┌──

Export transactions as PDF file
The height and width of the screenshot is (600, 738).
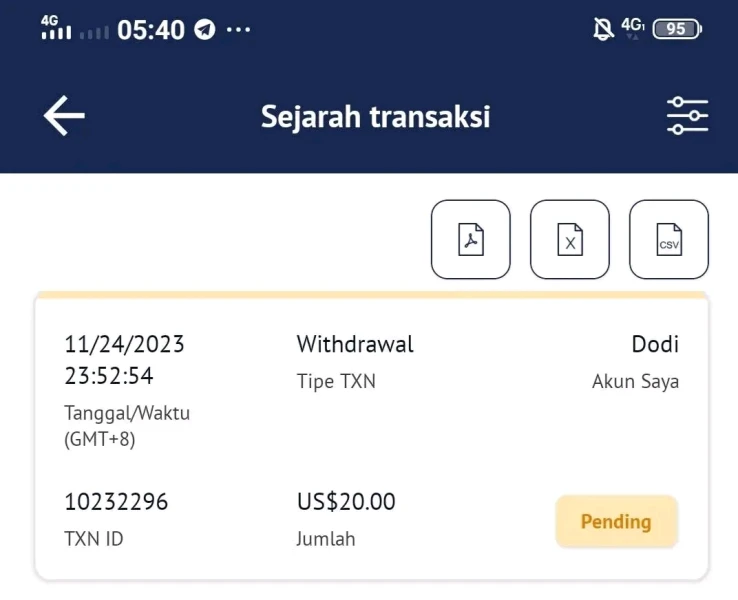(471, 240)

└──
┌──

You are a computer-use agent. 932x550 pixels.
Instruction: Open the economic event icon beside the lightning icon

└──

ASSIGNMENT ->
Working from the data above, extract solely the lines from the one containing "You are a computer-use agent. 932x550 pixels." through the one containing "Instruction: Open the", exactly as they appear, both included.

OUTPUT OF THE EXERCISE ->
You are a computer-use agent. 932x550 pixels.
Instruction: Open the economic event icon beside the lightning icon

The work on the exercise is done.